Too much down pressure can hinder root development. In this no-till plot, down pressure was set at 400 psi on the left and 100 psi on the right.
Correct down pressure is critical to perfect stands
The genetic potential of a corn seed is essentially unlimited. Once you place the seed in the ground, whatever happens next doesn’t add to yield potential—it subtracts from it. That’s why Farm Journal Field Agronomist Ken Ferrie is quick to remind farmers that a corn plant should never have a bad day.
Getting corn off to a positive start requires placing seeds at uniform depth, closing the furrow and firming the soil, taking out air pockets so moisture cannot escape. At Farm Journal Corn College, Ferrie draws upon lessons from Farm Journal Test Plots field studies to explain how to set down pressure and select a closing system to help plants jump out of the ground with their yield potential intact.

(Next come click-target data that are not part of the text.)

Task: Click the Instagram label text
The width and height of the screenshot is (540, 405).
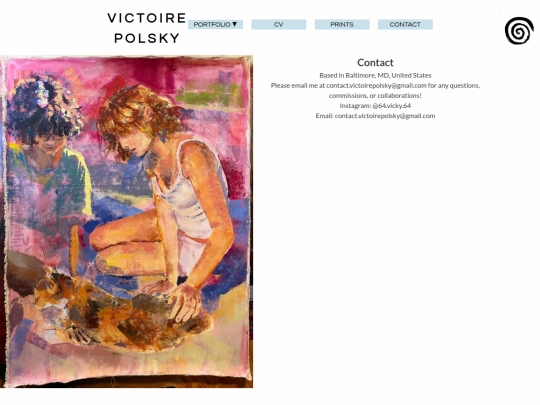Action: 355,105
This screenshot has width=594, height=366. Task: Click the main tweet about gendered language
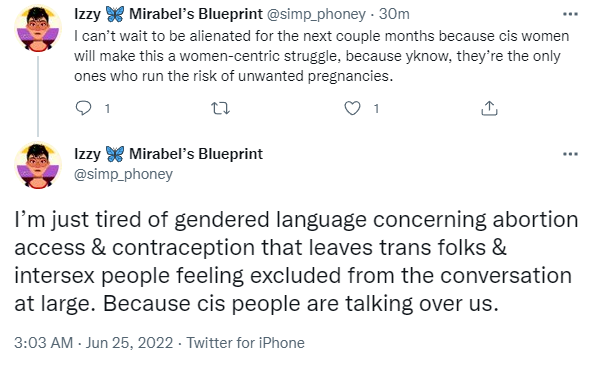(x=296, y=261)
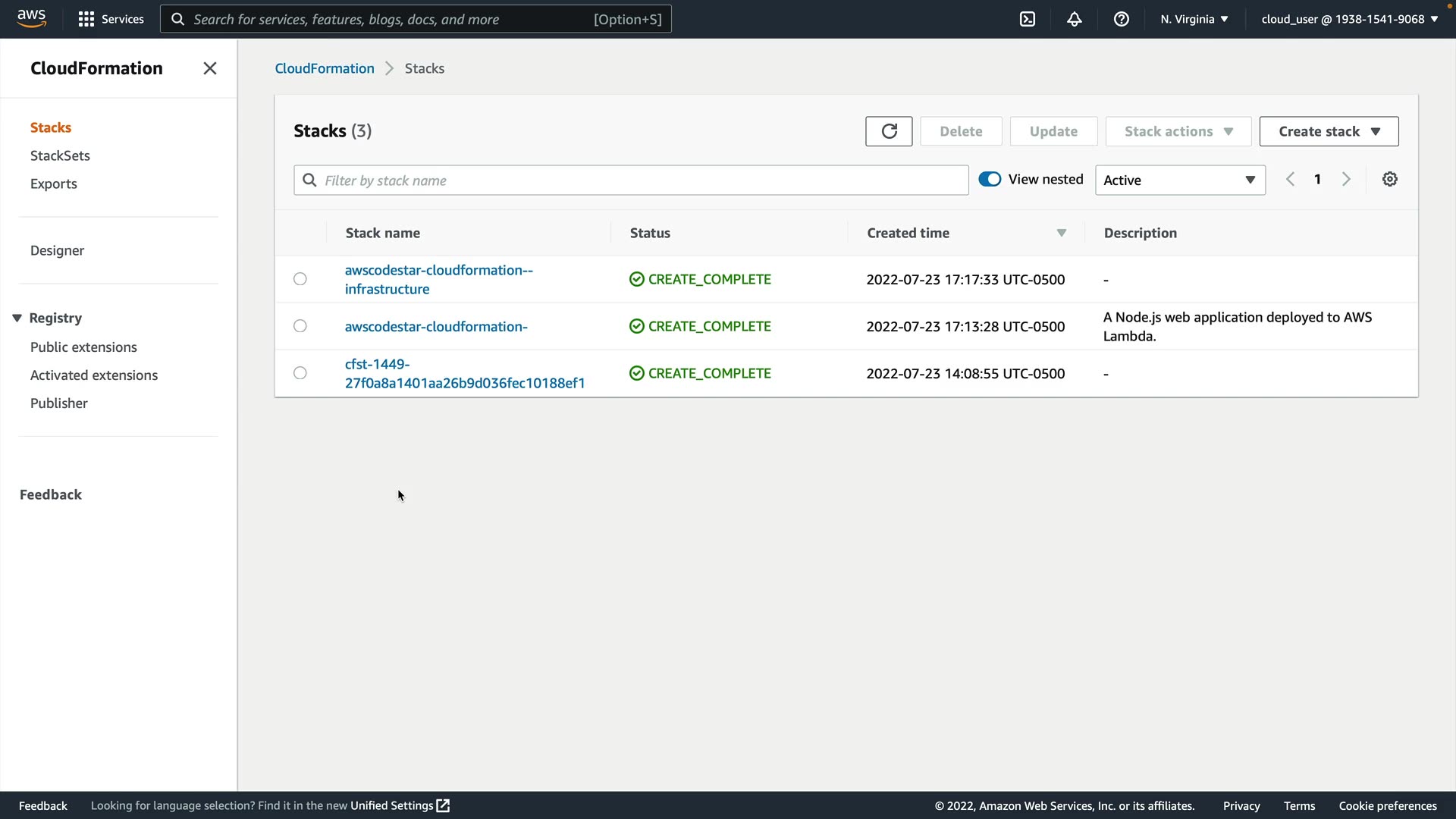Select radio button for awscodestar-cloudformation--infrastructure stack

pos(300,279)
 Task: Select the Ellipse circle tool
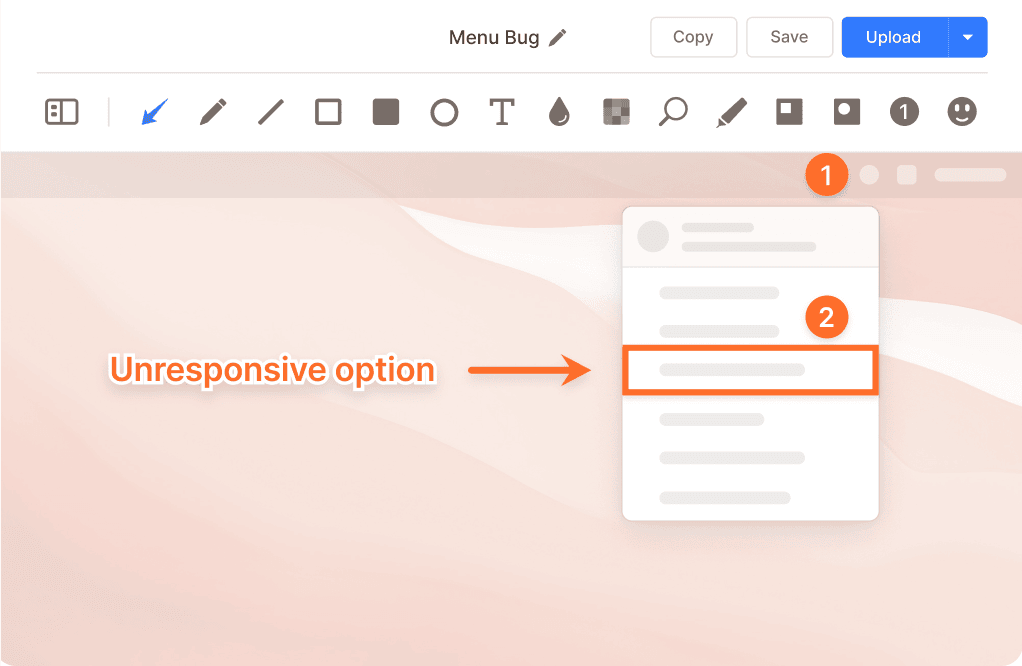(x=444, y=112)
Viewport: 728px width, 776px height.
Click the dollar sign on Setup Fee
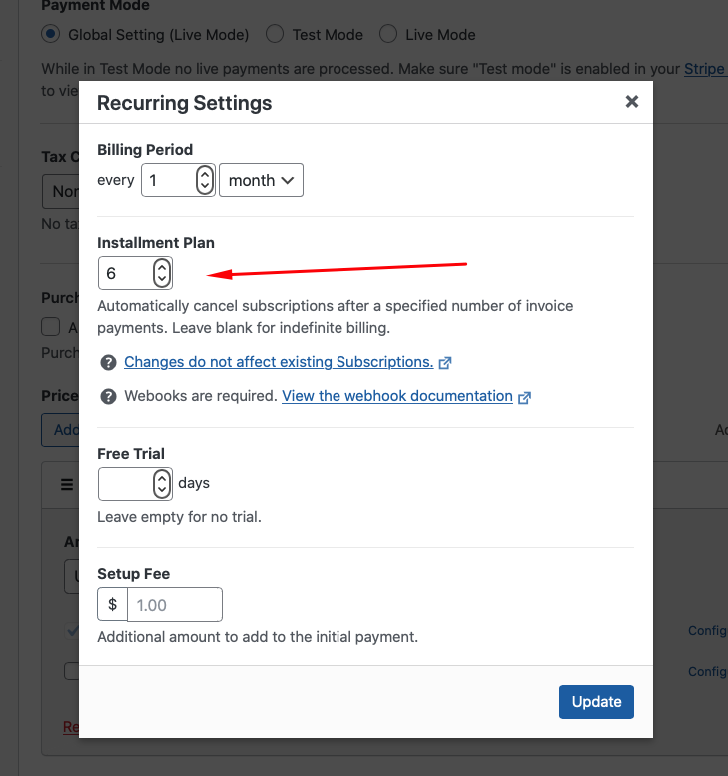coord(113,605)

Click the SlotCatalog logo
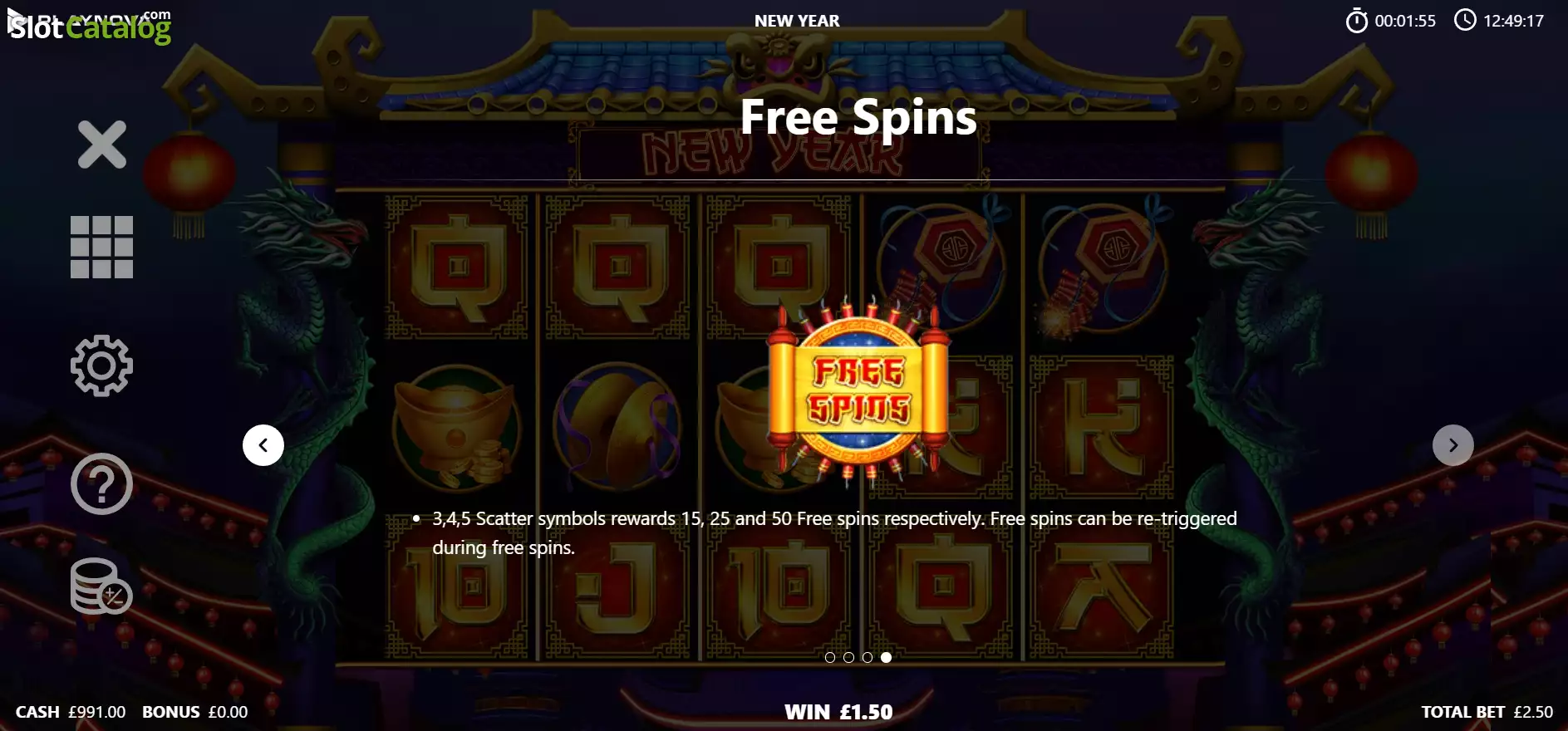tap(89, 27)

Think of planting not merely as dropping seeds in soil but as creating a microenvironment for growth around every seed. The result of too much down pressure is similar to that of planting in wet soil, Ferrie says. The soil around the seed will be overcompacted, preventing uniform emergence and slowing early growth. Those late plants will lag behind all season long.
It also smears the soil along the sides of the trench. "Sidewall compaction is often thought of as a no-till problem," Ferrie says. "But you can get sidewall compaction in conventional tillage too, if you apply too much down pressure."
Excess down pressure causes scoring on the top of the furrow, which causes the furrow to open up, letting moisture escape, Ferrie adds.
Too little down pressure causes some seeds to be planted shallower than others, resulting in uneven emergence and lost yield potential.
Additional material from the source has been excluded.